> **Trecho do texto**

Entrelaces

Vera Rolim

 

Um dia ele chegou. Lindo, sujinho. Ela o esperava ansiosa.

Ver os dois juntos era um prazer. Muitas vezes os dois pareciam uma unidade, como um passo de balé moderno, dois seres dentro de uma única blusa.

Com o passar do tempo, foram se desgrudando. Ele olha para ela atento e olha também suas próprias mãos com certa curiosidade e estranhamento. Aos poucos, vai vendo-a com nitidez e deslumbramento, separada dele e do resto do mundo. Encanta-se com ela e a quer só para si, apesar de acontecerem raivas e maus-humores dentro do clima afetuoso da relação. Ela sair de perto dele, mesmo por pouco tempo, é um sofrimento para ele e o deixa encafifado.

Ela vive também esse clima mágico de encantamento com ele, de mimos, de cuidados, às vezes de irritações e de muitos aplausos calorosos às conquistas dele. Endeusam-se mutuamente.

Neste clima fascinado e simbiótico, entra o pai com a lei implícita, que posteriormente se torna simbólica: Esta mulher é minha.

Golpeado por esta realidade, o filho fica abatido. Vive seu primeiro amor e sofre a sua primeira desilusão.

> **Dados fornecidos**
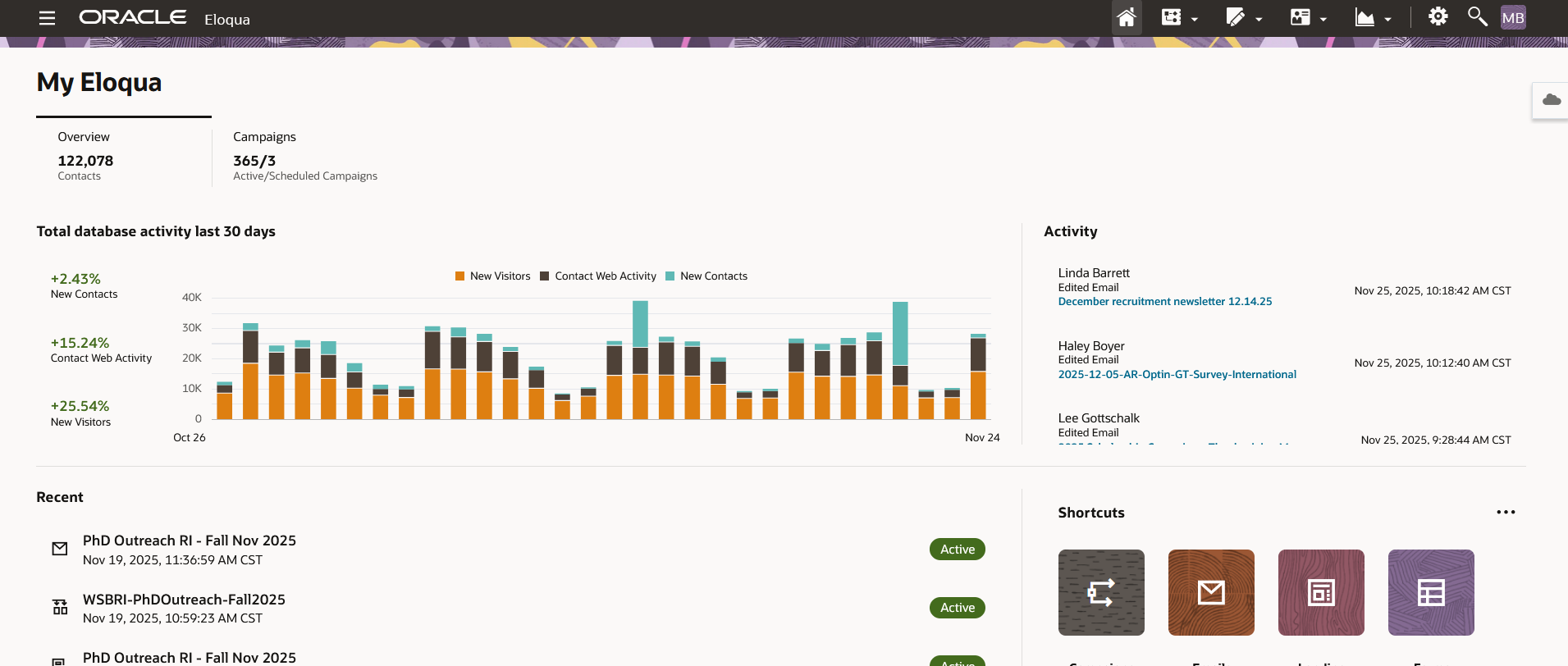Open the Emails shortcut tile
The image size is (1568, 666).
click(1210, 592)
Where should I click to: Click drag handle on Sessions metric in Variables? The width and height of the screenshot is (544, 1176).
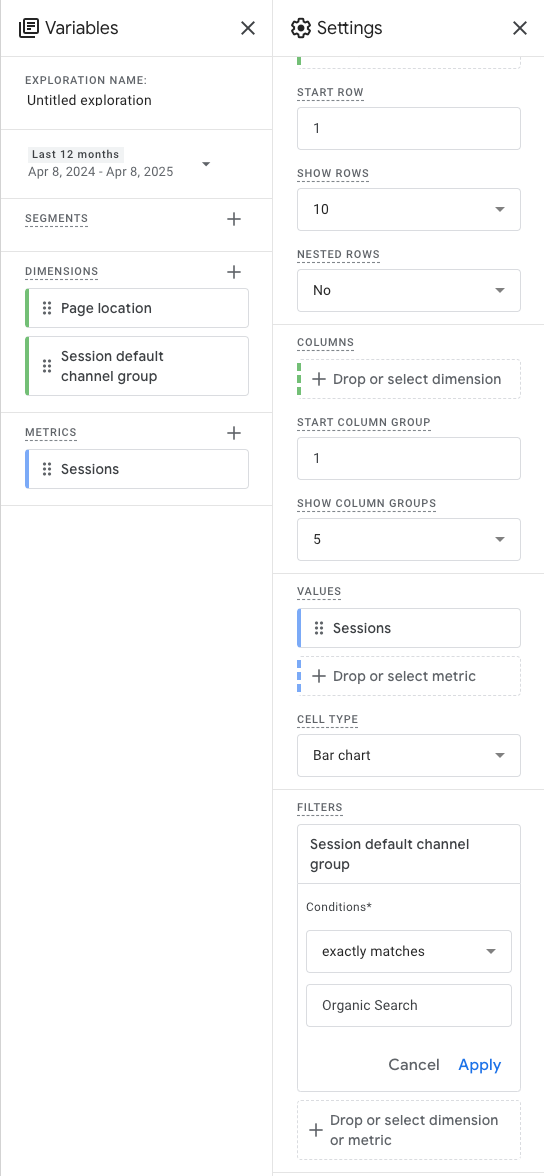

> **Suas instruções**
Repita, sem mudar nada, tudo o que vai de "Com o passar" até "o deixa encafifado." no texto "Entrelaces".

> **Tarefa concluída**
Com o passar do tempo, foram se desgrudando. Ele olha para ela atento e olha também suas próprias mãos com certa curiosidade e estranhamento. Aos poucos, vai vendo-a com nitidez e deslumbramento, separada dele e do resto do mundo. Encanta-se com ela e a quer só para si, apesar de acontecerem raivas e maus-humores dentro do clima afetuoso da relação. Ela sair de perto dele, mesmo por pouco tempo, é um sofrimento para ele e o deixa encafifado.